Formula 1 drivers labelled the new Jeddah circuit “incredibly fast”, “a maze” and “quite hardcore” – with parts so intense “if you blink, you’re in the wall”.
Saudi Arabia’s first grand prix is being held on a rapidly-built street circuit in Jeddah, with a 27-turn layout that is ultra-fast because of several flat-out sections and three DRS zones.
It was compared to a full-length version of the fastest sections from Macau and Baku in the build-up and after the first day of running on Friday most of the drivers were effusive in their praise for the challenging but exciting venue.
Seven-time world champion Lewis Hamilton called it “rapid, unbelievably quick”.
“It really is incredibly fast, a lot of grip as well,” he said. “If you can get the rhythm, a really beautiful track.”
McLaren’s Lando Norris said the track “keeps you on your toes throughout the whole lap” but highlighted the twists in the first sector in particular, claiming: “Sector one, if you blink, you’re in the wall.”
He added: “You need so much concentration because it’s all so fast. On a street circuit like Monaco, a lot of the circuit you have to concentrate a lot but some of it is very slow. You can relax a little bit. It’s easier to judge where the wall is and so on.
“Here, it’s all high speed so judging distances to walls is so much more difficult, and that makes it a lot more difficult to concentrate, and it’s going to be difficult in the race.
“It’s a fun circuit, especially the first sector with the barriers and the flow of the whole section.
“It’s a lot of fun. Difficult but very enjoyable.”
Valtteri Bottas enjoyed it so much he felt inclined to radio his approval of the track to his Mercedes team during practice.
🤩🤩 "****** this track is cool." – Valtteri Bottas, Jeddah 2021pic.twitter.com/ir9oDBZgX6
— Mercedes-AMG PETRONAS F1 Team (@MercedesAMGF1) December 3, 2021
Afterwards, Bottas said: “It’s quite hardcore. It’s pretty full gas and close to the walls and high speed.
“But that’s what you want. That’s what we enjoy and it definitely gives you a bit of an adrenaline rush.”
Pierre Gasly echoed that sentiment, particularly when “going through the corners at some crazy speed” – the average speed of Hamilton’s fastest lap in FP2 was 155mph.
Gasly had said before the weekend that his simulator preparation for this track required a few more laps than normal to become familiar with the layout.
McLaren’s Daniel Ricciardo reported that the similar sections had that effect early in practice as well.
“It’s busy, it keeps you on your toes,” he said. “It’s a good track, really high-speed, lots of good flow to it.

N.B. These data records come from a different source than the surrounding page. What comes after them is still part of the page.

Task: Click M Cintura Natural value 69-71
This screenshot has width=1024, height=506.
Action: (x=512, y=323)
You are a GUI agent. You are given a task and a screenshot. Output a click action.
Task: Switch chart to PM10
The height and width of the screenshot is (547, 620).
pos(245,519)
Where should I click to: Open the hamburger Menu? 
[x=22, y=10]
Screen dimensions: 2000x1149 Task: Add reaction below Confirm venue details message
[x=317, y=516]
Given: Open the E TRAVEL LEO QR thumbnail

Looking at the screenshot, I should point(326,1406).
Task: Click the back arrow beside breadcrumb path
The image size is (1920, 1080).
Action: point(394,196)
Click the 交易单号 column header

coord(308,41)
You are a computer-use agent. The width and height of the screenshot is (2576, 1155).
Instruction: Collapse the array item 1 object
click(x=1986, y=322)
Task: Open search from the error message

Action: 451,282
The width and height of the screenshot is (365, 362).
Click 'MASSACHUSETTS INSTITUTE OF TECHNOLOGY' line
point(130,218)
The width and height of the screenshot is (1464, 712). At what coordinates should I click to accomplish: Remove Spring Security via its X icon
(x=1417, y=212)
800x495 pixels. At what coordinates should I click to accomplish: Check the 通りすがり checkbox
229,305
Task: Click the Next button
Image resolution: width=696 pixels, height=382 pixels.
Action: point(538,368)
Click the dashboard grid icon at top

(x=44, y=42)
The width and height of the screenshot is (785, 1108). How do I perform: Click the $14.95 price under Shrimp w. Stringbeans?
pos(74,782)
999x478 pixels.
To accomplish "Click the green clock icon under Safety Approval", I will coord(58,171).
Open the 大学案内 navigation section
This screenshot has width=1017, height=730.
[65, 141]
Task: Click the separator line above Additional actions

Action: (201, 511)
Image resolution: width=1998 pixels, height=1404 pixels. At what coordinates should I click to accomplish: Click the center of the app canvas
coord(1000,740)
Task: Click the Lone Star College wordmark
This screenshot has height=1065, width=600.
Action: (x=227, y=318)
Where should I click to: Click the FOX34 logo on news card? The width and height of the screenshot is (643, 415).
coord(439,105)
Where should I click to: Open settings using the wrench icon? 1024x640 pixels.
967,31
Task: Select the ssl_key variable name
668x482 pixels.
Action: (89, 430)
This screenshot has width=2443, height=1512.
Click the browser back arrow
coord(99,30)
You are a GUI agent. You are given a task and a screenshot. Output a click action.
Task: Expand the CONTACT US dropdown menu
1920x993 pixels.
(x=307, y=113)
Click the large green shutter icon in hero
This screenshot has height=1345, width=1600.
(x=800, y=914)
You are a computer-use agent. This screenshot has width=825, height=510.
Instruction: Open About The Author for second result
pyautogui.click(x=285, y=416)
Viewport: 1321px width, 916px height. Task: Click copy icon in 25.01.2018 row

“It kind of all looks the same, so you have to talk yourself through each corner: ‘Oh this is this corner, this is that corner, fourth gear, OK this is now fifth…’
“It’s a maze. But it’s a lot of fun. And the grip’s good. On a track like this, which is a fast street circuit, it’s good to feel something like that.”
Despite the challenge of the track, the only major incident was Charles Leclerc’s big crash that caused a red flag late in FP2.
Fernando Alonso: “It is a very spectacular lap because you are driving between two walls at these speeds.
“Any mistake could have big consequences. So you have to be alert and it was not an easy day for anyone.”
Not all the feedback was positive though. Haas’s F1 rookie Nikita Mazepin found it difficult, not helped by what he felt was poor visibility from the floodlights.
“It’s a very different track from what we’ve experienced this year, and not only this year but also for me in my career,” said Mazepin.
“It’s a track that requires a lot of confidence and a lot of knowledge about where it’s going because a lot of the corners look the same.
“And I didn’t find the lighting around the track particularly good today, so especially when it gets dark it becomes difficult to see where you’re going.”